Inauguração de exposição de cartuns censurada na Câmara reúne dezenas de pessoas no Sintrajufe/RS


26.Setembro.2019 - 16h57min

O Sintrajufe/RS inagurou, nessa quarta-feira, 25, a exposição "Independência em risco: resistência – Desenhos de humor", em sua galeria a céu aberto e no Salão Multicultural Alê Junqueira, ambos na sede do sindicato. O evento de inauguração recebeu dezenas de pessoas da categoria, da direção do Sintrajufe/RS, cartunistas, representantes de outras entidades e interessados em geral e construiu-se como um ato político em defesa da liberdade de expressão e da liberdade artística.
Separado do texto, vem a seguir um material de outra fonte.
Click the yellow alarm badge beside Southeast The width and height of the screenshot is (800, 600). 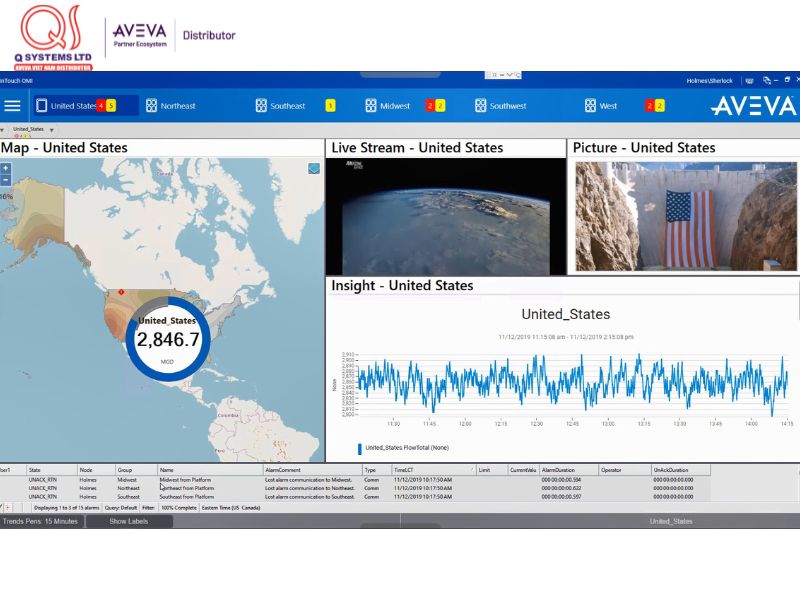(x=330, y=106)
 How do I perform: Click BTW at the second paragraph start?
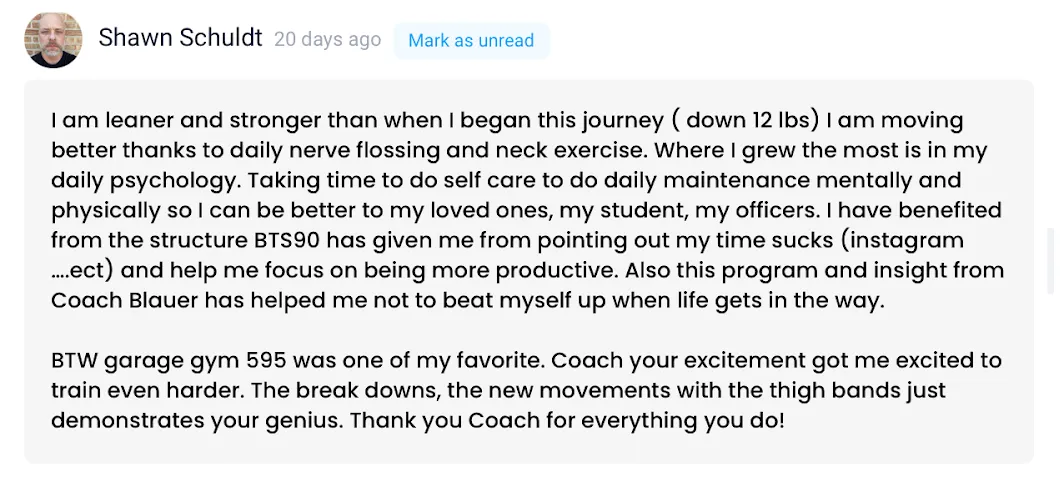click(x=75, y=360)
A mostra, que não tem data de encerramento definida, pode ser visitada gratuitamente na rua Marcílio Dias, 660, bairro Menino Deus.

A exposição "O riso é risco: Independência em risco – Desenhos de humor", organizada pela Grafistas Gráficos Associados (Grafar), foi inaugurada no dia 2 de setembro, na Câmara de Vereadores, e fechada no dia seguinte, por determinação da presidente da Casa, vereadora Mônica Leal. Ela atendeu a solicitação do vereador Valter Nagelstein (MDB), segundo o qual algumas obras possuíam "teor ofensivo" contra o presidente Jair Bolsonaro (PSL). A censura teve grande repercussão. Mesmo depois de determinação judicial para que a mostra voltasse à Câmara, o que acabou ocorrendo, foi definida uma estratégia de fazer com que os trabalhos chegassem a um número ainda maior de pessoas. Como resultado, houve uma multiplicação de “Independência em risco” em vários lugares, não apenas no Rio Grande do Sul.

No Sintrajufe/RS, a mostra traz cópias em grande formato de 15 dos 36 trabalhos em charge e cartum, na galeria a céu aberto. Outros desenhos estão, ainda, expostos no Salão Multicultural. A mostra tem curadoria da jornalista e historiadora da arte Rosane Vargas e produção do chargista e produtor gráfico Leandro Dóro, ambos funcionários do sindicato.

O diretor do Sintrajufe/RS Paulinho Oliveira, que coordena a secretaria de Cultura, falou em nome do sindicato na abertura da exposição. Destacando a importância de receber uma exposição como essa – crítica ao governo Bolsonaro e que foi censurada na Câmara de Vereadores – em um sindicato de trabalhadores do Judiciário, Paulinho lembrou o papel desempenhado pela cúpula do Poder no golpe de 2016, sublinhando o simbolismo deste momento. "A arte é resistência", defendeu, admitindo que o ideal seria receber uma exposição de cartuns em uma conjuntura melhor, de avanços de direitos e da democracia, mas que, dada a situação do país, o papel da cultura é essencial para defender a liberdade.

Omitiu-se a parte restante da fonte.